Uno de los primeros cargos de Carrasco en la administración castrense del chavismo fue la presidencia suplente del comando terrestre de logística de la Comandancia General del Ejército. Así quedó designado el 17 de junio de 2007, según se refleja en la Gaceta Oficial 38.695. Meses más tarde, en la Gaceta Oficial 38.737 del 1 de agosto de 2007, asume la Dirección General Sectorial de Administración del Ministerio del Poder Popular para la Defensa.

Carrasco gana notoriedad al formar parte del gobierno en el estado de Vargas -litoral central del país- del general Jorge Luis García Carneiro. Para el año 2012 era el presidente de la empresa estadal socialista Transporte Urbano de Vargas (Transurvar) y también fue Secretario Sectorial de la Salud de la gobernación de ese estado hasta julio de 2014, cuando fue destituido y nombran en su lugar al general Moisés Montero Ferrer.

A diferencia de otras figuras del chavismo de cuartel, Carrasco no tiene presencia en redes sociales. Hay una cuenta de Twitter que parece haber pertenecido a él, que no se actualiza desde mayo de 2014, donde se describe como “revolucionario” y sólo aparecen un par de trinos referentes a su gestión en Vargas.
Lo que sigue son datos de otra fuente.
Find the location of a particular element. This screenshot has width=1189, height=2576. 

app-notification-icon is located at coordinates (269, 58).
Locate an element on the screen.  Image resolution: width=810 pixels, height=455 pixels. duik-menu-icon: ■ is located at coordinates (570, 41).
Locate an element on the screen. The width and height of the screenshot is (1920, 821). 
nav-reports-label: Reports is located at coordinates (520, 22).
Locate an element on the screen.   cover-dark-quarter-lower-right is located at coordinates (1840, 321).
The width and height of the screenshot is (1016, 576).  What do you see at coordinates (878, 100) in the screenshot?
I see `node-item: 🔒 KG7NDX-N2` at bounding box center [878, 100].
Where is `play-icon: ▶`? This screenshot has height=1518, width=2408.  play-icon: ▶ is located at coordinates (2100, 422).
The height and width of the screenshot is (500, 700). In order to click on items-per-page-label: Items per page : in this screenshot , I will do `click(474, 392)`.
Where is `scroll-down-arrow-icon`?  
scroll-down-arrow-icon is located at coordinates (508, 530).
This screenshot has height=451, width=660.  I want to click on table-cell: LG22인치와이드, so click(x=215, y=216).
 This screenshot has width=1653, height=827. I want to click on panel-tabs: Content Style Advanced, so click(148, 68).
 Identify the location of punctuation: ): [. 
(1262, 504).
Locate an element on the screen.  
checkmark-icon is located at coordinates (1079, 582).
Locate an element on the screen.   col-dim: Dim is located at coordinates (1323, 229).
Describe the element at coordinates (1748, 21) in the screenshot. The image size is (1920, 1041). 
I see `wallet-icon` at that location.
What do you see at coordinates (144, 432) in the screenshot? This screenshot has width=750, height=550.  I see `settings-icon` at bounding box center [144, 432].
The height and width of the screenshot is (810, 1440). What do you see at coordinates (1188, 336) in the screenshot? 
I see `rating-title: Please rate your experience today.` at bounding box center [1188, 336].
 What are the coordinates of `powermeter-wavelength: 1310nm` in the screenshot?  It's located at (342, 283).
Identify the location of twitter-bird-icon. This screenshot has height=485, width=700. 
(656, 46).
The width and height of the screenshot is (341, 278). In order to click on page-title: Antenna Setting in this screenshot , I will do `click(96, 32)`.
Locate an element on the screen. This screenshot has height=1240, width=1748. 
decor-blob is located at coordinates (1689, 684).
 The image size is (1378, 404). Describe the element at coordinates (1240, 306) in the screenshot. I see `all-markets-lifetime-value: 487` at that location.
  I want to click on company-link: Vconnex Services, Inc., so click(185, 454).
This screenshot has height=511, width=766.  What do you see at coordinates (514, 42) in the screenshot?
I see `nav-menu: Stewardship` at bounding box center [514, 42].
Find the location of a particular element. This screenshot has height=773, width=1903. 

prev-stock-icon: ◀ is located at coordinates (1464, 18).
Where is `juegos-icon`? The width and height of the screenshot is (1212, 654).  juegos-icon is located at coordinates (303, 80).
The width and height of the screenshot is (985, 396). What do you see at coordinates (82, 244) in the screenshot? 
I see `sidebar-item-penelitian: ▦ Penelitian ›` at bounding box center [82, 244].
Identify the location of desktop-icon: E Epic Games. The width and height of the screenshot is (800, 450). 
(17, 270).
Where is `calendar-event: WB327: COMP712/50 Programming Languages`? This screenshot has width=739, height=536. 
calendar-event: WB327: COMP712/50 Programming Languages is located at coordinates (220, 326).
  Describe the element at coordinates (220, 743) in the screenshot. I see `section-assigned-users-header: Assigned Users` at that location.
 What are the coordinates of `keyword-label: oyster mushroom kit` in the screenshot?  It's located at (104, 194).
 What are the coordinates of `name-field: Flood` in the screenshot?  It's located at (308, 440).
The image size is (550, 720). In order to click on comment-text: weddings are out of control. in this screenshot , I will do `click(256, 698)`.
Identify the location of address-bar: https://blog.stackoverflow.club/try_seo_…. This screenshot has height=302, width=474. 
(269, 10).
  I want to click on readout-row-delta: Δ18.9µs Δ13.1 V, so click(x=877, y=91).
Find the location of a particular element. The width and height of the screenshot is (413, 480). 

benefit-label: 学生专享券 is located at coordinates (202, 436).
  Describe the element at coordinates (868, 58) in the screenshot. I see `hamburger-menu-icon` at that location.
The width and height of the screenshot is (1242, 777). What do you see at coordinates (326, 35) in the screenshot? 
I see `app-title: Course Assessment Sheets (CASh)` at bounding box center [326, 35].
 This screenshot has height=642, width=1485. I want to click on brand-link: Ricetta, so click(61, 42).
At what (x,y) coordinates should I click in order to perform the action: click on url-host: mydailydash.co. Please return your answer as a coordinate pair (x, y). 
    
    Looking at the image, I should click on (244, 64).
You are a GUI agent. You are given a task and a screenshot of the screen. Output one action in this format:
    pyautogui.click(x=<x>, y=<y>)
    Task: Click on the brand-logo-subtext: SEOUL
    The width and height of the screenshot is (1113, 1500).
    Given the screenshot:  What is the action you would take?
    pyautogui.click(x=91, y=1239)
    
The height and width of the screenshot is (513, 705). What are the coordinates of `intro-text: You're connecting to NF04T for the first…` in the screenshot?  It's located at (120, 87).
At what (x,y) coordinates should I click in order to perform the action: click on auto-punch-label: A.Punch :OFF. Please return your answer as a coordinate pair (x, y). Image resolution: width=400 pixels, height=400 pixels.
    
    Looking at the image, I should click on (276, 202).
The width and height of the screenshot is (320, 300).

Tampoco parece ser fanático de las fotografías; empleados de Notitarde cuentan que son contadas las ocasiones en que se para frente a una cámara.

Una de esas raras ocasiones en las que la lente fotográfica lo captó fue el 17 de agosto de 2016, en la celebración de las cuatro décadas del periódico. Allí expresó sentirse orgulloso por la labor de los trabajadores. Aseguró que “con amor fraterno de familia” harían lo mejor posible para sacar adelante al diario. “En las vicisitudes siempre hay que ser optimistas y por eso no debemos desfallecer”, dijo en sus palabras al personal del rotativo. Sin embargo, en las conversaciones con trabajadores y ex redactores del diario ese amor fraterno no se ve correspondido. Al preguntarle a una ex redactora del medio cómo describiría a Carrasco, su respuesta fue: “No es un persona que inspira el mismo respeto que Degwitz, el dueño anterior”. Otros lo describen como una persona cortés, lejana pero interesada en aprender el funcionamiento del entorno periodístico. Más allá de sus atributos personales, la suya es una experiencia única: la bota militar logró pisar fuerte hasta en una redacción. Los resultados de esta gestión quizás den oportunidad para parafrasear el proverbio y comprobar que el periodismo militar es al periodismo lo que la música militar a la música.